The Chromium codebase currently varies. A significant amount of Blink code is “const broken”. A great deal of Chromium code is “const okay”. A minority of code is “const correct”.

While “const correct” is ideal, it can take a great deal of work to achieve. Const (in)correctness is viral, so fixing one API often requires a yak shave. (On the plus side, this same property helps prevent regressions when people actually use const objects to access the const APIs.)

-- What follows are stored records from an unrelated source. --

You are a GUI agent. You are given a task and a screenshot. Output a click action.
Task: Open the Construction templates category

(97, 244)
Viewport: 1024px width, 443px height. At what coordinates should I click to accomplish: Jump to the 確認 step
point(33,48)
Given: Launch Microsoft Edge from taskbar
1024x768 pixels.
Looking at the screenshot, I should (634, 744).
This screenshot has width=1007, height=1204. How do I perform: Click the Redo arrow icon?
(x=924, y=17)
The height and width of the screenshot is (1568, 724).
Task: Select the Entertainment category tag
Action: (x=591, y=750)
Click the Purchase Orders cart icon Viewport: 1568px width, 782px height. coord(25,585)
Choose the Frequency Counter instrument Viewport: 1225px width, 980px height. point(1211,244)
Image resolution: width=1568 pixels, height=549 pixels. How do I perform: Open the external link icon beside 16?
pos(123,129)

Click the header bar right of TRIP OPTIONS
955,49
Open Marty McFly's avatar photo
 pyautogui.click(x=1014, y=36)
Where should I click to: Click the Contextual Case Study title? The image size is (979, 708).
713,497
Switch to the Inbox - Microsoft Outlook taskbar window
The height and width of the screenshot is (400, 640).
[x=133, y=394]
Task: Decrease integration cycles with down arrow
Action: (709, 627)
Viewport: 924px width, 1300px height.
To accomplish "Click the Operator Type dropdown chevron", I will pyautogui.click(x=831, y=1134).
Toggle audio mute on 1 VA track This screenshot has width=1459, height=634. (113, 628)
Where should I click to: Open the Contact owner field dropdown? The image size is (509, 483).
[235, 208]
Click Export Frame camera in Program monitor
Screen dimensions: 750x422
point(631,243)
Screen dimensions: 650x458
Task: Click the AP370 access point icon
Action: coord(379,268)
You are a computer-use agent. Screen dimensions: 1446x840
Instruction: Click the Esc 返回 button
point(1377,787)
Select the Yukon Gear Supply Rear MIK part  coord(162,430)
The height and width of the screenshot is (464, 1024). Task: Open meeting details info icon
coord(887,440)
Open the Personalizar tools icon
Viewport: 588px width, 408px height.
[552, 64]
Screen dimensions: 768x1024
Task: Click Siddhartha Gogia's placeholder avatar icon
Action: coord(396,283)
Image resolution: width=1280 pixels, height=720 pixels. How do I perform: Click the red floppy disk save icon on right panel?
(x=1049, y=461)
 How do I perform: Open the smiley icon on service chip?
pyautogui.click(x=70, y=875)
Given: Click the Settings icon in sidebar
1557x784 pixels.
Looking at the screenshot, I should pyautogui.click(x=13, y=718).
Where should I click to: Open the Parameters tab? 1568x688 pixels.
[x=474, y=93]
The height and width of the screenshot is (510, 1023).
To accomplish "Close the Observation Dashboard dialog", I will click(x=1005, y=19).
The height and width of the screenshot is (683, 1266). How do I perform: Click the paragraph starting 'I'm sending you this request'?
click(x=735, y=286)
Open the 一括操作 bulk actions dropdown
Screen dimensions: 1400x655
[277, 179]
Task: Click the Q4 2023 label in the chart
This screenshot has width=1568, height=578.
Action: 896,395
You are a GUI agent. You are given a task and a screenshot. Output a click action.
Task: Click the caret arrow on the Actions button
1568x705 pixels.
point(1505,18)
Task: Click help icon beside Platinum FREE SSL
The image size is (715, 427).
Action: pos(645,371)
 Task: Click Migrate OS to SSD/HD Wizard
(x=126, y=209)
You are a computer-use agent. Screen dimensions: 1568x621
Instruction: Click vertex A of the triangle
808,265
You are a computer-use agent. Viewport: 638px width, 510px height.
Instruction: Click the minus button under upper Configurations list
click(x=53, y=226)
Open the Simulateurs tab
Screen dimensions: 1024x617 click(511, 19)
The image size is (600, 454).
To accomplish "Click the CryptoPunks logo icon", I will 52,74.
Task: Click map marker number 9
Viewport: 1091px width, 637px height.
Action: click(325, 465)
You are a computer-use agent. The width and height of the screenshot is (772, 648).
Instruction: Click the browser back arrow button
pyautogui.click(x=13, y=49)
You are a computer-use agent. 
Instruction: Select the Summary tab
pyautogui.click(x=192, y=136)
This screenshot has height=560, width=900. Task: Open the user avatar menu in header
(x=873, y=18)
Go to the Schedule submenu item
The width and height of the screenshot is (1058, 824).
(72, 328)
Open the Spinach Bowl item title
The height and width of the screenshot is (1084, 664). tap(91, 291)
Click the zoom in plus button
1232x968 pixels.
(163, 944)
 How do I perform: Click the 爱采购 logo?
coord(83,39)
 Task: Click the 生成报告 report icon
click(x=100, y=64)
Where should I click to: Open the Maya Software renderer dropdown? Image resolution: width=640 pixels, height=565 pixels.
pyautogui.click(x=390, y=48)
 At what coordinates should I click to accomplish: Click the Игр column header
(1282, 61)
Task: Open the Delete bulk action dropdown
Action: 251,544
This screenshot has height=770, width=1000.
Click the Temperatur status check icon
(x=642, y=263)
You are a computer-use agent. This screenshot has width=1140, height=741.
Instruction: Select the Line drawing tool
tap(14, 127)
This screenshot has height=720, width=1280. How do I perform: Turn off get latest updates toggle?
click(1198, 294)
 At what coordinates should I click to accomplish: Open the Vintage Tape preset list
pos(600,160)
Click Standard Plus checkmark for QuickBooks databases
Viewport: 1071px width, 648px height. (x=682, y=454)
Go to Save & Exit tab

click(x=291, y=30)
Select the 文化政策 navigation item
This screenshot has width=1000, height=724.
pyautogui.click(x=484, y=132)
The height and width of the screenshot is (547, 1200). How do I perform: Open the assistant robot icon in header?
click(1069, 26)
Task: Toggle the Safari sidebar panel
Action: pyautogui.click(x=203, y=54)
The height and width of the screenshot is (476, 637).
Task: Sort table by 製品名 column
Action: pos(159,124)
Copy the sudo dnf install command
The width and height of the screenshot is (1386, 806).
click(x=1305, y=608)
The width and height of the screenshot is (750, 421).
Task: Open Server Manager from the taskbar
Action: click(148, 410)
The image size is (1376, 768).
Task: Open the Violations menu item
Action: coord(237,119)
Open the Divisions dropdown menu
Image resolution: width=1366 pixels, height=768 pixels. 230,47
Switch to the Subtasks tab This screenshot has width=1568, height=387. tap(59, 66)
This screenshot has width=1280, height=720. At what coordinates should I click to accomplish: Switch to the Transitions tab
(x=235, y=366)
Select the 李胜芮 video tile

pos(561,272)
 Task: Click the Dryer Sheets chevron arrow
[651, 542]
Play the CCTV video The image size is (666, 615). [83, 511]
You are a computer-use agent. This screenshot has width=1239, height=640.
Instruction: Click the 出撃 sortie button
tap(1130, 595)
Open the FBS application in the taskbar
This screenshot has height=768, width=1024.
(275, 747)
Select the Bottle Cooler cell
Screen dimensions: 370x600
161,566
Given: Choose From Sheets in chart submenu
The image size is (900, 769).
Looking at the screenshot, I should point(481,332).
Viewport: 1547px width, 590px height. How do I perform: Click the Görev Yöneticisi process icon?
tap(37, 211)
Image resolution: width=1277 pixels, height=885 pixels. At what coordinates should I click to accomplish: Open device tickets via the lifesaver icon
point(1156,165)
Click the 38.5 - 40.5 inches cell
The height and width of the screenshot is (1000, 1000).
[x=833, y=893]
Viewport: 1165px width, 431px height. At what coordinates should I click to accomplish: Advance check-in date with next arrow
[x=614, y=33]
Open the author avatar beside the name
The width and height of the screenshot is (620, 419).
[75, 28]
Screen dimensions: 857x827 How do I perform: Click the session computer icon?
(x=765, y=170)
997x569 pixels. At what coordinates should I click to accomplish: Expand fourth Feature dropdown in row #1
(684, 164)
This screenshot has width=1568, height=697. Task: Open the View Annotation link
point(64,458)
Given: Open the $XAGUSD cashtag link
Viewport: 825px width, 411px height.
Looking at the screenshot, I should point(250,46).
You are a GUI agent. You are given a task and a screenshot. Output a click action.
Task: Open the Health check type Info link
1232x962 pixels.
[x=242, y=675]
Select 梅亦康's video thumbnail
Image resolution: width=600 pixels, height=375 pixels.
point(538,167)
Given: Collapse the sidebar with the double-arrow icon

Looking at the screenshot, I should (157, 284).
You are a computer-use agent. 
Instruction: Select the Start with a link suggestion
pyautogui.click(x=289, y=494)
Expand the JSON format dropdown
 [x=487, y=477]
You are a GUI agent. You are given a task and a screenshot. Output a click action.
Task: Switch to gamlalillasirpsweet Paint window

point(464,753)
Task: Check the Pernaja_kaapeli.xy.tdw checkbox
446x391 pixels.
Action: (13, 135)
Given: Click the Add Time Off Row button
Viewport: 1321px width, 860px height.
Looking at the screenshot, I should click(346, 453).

At the least, strive to convert code that is “const broken” to be “const okay”. A simple rule of thumb that will prevent most cases of “const brokenness” is for const methods to never return pointers to non-const objects. This is overly conservative, but less than you might think, due to how objects can transitively affect distant, seemingly-unrelated parts of the system. The discussion thread linked above has more detail, but in short, it's hard for readers and reviewers to prove that returning pointers-to-non-const is truly safe, and will stay safe through later refactorings and modifications. Following this rule is easier than debating about whether individual cases are exceptions.

One way to ensure code is “const okay” would be to never mark anything const. This is suboptimal for the same reason we don't choose to “never write comments, so they can never be wrong”. Marking a method “const” provides the reader useful information about the system behavior. Also, despite physical constness being different than logical constness, using “const” correctly still does catch certain classes of errors at compile time. Accordingly, the Google style guide requests the use of const where possible, so mark methods const when they are logically const.

Making code more const correct leads to cases where duplicate const and non-const getters are required:

const T* Foo::GetT() const { return t_; }
T* Foo::GetT() { return t_; }

If the implementation of GetT() is complex, there's a trick to implement the non-const getter in terms of the const one, courtesy of Effective C++:

T* Foo::GetT() { return const_cast<T*>(static_cast<const Foo*>(this)->GetT()); }

While this is a mouthful, it does guarantee the implementations won‘t get out of sync and no const-incorrectness will occur. And once you’ve seen it a few times, it's a recognizable pattern.

This is probably the only case where you should see const_cast used to remove constness. Its use anywhere else is generally indicative of either “const broken” code, or a boundary between “const correct” and “const okay” code that could change to “const broken” at any future time without warning from the compiler. Both cases should be fixed.

Prefer to use =default

Use =default to define special member functions where possible, even if the default implementation is just {}. Be careful when defaulting move operations. Moved-from objects must be in a valid but unspecified state, i.e., they must satisfy the class invariants, and the default implementations may not achieve this.

class Good {
 public:
  // We can, and usually should, provide the default implementation separately
  // from the declaration.
  Good();

  // Use =default here for consistency, even though the implementation is {}.
  ~Good() = default;
  Good(const Good& other) = default;

 private:
  std::vector<int> v_;
};

Good::Good() = default;

What are the advantages of =default??

  • Compiler-defined copy and move operations don't need maintenance every time members are added or removed.
  • Compiler-provided special member functions can be “trivial” (if defaulted in the class), and can be better optimized by the compiler and library.
  • Types with defaulted constructors can be aggregates (if defaulted in the class), and hence support aggregate initialization. User provided constructors disqualify a class from being an aggregate.
  • Defaulted functions are constexpr if the implicit version would have been (and if defaulted in the class).
  • Using =default consistently helps readers identify customized operations.